# 25.5 growlers



## sawhead (Feb 7, 2011)

since i have owned my kawies (purchased in 2005)...i have always run at least 27" tires in 9 or 10" fronts and 11 or 12" rears (except for those few rare occasions when i thought i was gonna run trail tires,nothing aggressive...it was short lived,lol)...this is my first real post here minus the want ads...i have run many,many tires...so i am not here to debate how this tire will perform overall as i am sure it is a great tire and will please me

my only concern is whether or not i will get the floatation i need in any given situation in snow,sand and mud with 8 and 10" wide tires...i hope so...i know the skinnier the tire the more it digs/cuts thru...i opted for the 25.5 instead of the 26.5 just to save some coin and weight...let's here from those who run or have run a combo of this width tire


----------



## Polaris425 (Dec 16, 2004)

8" up front does seem awfully skinny, especially if you are wanting floatation... I would put the 10's all the way around if it were me.


----------



## phreebsd (Dec 16, 2004)

sawhead i recognize your name from other forums and know that you have run a wealth of tires. You would be a good info source for the tire and rim section.
welcome to the forum.


----------



## Polaris425 (Dec 16, 2004)

phreebsd said:


> sawhead i recognize your name from other forums and know that you have run a wealth of tires.
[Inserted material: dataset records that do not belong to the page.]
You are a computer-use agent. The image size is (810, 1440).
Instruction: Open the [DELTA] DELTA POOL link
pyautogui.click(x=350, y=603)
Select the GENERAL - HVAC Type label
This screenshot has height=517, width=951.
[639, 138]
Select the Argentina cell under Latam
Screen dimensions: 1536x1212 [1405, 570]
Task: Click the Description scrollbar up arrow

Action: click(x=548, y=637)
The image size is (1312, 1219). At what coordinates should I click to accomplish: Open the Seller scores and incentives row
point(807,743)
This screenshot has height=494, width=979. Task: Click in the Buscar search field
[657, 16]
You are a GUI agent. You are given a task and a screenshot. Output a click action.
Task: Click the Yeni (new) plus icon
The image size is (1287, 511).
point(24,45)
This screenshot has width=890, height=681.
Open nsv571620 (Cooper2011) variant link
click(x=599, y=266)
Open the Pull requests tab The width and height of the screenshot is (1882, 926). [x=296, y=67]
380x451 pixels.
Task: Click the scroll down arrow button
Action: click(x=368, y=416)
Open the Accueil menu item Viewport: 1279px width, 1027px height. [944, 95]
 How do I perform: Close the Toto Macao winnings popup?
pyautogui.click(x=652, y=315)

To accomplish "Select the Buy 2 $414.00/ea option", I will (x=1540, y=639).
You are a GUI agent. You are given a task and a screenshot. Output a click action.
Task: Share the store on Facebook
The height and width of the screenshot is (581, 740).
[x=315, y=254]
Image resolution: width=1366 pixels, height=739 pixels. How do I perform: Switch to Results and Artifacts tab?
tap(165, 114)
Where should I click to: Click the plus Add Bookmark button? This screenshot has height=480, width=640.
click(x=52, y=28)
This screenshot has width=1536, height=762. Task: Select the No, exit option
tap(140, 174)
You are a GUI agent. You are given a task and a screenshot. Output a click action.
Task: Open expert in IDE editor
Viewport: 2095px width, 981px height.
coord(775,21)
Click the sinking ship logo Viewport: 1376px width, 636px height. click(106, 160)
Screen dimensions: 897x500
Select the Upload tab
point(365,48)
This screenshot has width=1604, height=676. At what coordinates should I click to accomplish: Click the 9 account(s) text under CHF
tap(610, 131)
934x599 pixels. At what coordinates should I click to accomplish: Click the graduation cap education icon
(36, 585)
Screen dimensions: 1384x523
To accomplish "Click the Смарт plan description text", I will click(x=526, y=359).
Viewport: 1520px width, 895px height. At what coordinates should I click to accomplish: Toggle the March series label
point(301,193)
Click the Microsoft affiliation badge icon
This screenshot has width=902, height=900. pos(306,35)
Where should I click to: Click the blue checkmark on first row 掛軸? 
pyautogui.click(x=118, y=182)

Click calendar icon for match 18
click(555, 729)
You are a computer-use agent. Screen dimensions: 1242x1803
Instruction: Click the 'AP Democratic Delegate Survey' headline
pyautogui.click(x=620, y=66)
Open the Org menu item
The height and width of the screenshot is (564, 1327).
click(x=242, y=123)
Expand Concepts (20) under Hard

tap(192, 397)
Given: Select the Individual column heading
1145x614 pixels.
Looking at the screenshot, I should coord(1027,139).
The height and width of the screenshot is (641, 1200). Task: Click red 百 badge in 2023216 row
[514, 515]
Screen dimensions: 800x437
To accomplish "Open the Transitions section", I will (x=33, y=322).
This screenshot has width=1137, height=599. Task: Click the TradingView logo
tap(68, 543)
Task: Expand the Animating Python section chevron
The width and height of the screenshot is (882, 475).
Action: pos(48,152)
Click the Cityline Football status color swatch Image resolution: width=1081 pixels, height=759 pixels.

You would be a good info source for the tire and rim section.
> welcome to the forum.


Yep. Sawhead is why I bought MST's back in the day :rockn: lol


----------



## sawhead (Feb 7, 2011)

the only issue i have with running same size tire front and rear is i figure when cutting thru with a 10" tire up front,what does that leave for the rear 10" to grab onto...i figure with a skinny wide combo,as the front tire cuts thru,there is still more for the rears to grab as it has to widen the track...follow me???it's hard for me to word it

also,i still love my mst for the style of tire that it is...my growlers are replacing my 27x12 vamp and 27x9 bi claw combo...i dropped down in size,so i should get a ton of power back and i don't think i am gonna miss 3/4" of ground clearance that much...i might though...that combo is overkill for what i ride in 95% of the time and really my favorite trait of them is the looks and the climbing ability for a pure mud tire...i do think the growlers will climb better everywhere except for in sticky mud


----------



## Polaris425 (Dec 16, 2004)

Yeah I guess I understand what you are saying on the width thing.


----------



## sawhead (Feb 7, 2011)

maybe it's just me over thinking it too though


----------



## Polaris425 (Dec 16, 2004)

Well I loved the 26x10 MST's I ran them on all 4. They were great. 

Same with the 27x11 Zilla's on all 4... (Which were probably more like 10 or 10.5 actually)

I even loved the 29.5x12 Laws on all 4 until I started busting tie-rods every ride! haha.. went to a 10 up front, loved that set up too.

They only place I could tell the difference between skinny/wide on the front (with the laws) were in deep holes and ruts... the 12's up front helped grab the sides more than the 10's.


----------



## sawhead (Feb 7, 2011)

hmmmm,since i have the 25.5 x8 already i will run them...if i am not pleased then i will go for the 10s...thanks


----------



## sawhead (Feb 7, 2011)

possibly i was not clear on my question...i don't want feedback on this tire setup...i want feedback from someone who has run 25x8 and 10 wide A/T tires...the info from 425 about running his 10 on all 4 does help a bit...it's looking like this is gonna be a figure it out for yerself issue,lol...hopefully i can find the time to ride


----------



## Polaris425 (Dec 16, 2004)

The only place I forsee you being able to tell the difference in the 8 vs the 10 up front, is steering. Obviously, and I'm sure you know frmo having run them in the past, wider is a little tougher to steer.

However, that being said, My MST's and Zilla's really were not that bad, Being that they were smaller diam. and light weight tires. Now the laws on the other hand... like driving a log truck! haha..


----------



## sawhead (Feb 7, 2011)

lol...i hear you po425


----------